If you're moving from a part-time to a full-time position, it's useful to explain this to your employer. This is a helpful way to leave on good terms and clarify that you only left the position to pursue a job that could offer more hours. This is worthwhile if you're open to returning to the company in future if they could offer you a full-time role:

19 January 2021

Edward Griffin Big Company PLC

1212 Fortune Road

Dear Mr Griffin,

Please accept this letter as notice of my intention to resign from my position as a part-time analyst at Big Company PLC. I am writing to you with one month's notice, so my last day of employment is on 18 February 2021. In line with HR policy, I understand I'm required to take my remaining two days of annual leave at the end of this notice period, meaning my last day in the office is 16 February 2021.

I have enjoyed my time at Big Company PLC a great deal. I've been working in this part-time position for three years whilst managing caring responsibilities. I am extremely grateful for your support and guidance during this time. I am now fortunate enough to take on full-time employment and am moving to a new position in February. I have had a wonderful experience at Big Company PLC and would be very open to returning to the company if full-time positions become available in the future.

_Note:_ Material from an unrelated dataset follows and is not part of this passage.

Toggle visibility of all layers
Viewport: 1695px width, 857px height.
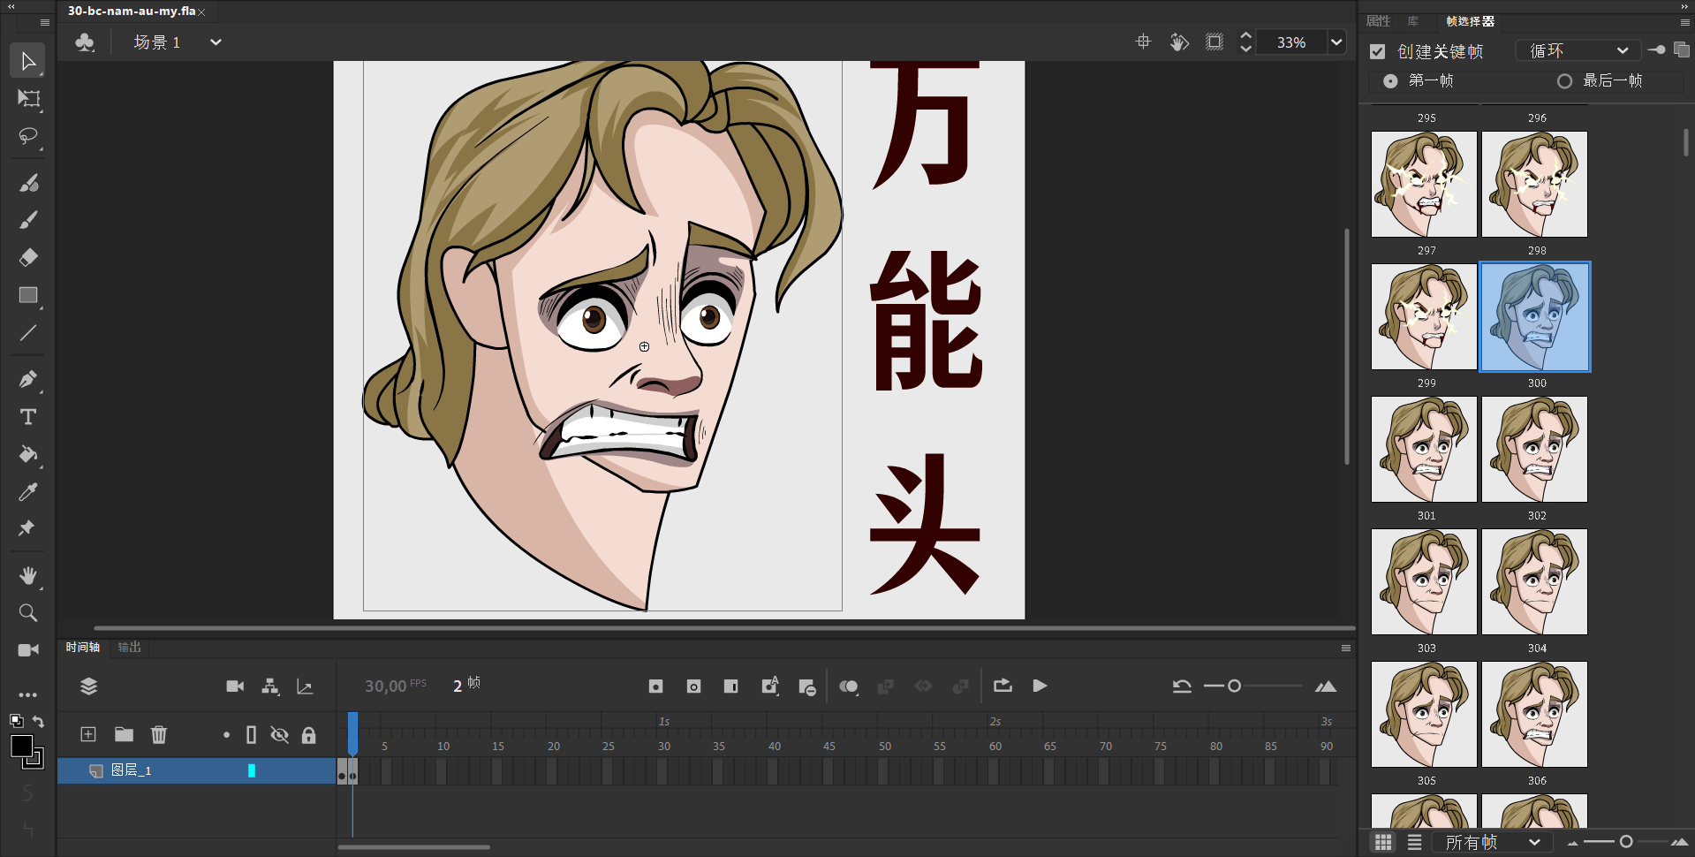pos(279,734)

Please let me know if there is anything I can do to ease the transition from my work to another colleague. Thank you again for your time and support during the last three years.


Caroline Estrada

19 Tweed Road

0203 27272722

Related: Resignation letter due to a career change: tips and examples

Providing formal notice in an email

If you have had an in-person discussion about handing in your notice, it may be acceptable to put the formal written version in an email. If this is the case, it's a good idea to make very clear what date your resignation is effective. This avoids any doubt or confusion if they do not read the email on the same day. Refer to the fact that you have had a discussion about the terms of your resignation. If you're in any doubt, a more formal letter is normally a better option, as it looks professional and courteous.

Even if your company does not routinely expect part-time employees to give formal notice of their intention to leave, don't let this stop you. A well-written and grateful letter is something that may help you secure a future position if you want to come back to the company. This is relevant for students or those in education who want to find short periods of work over the holidays.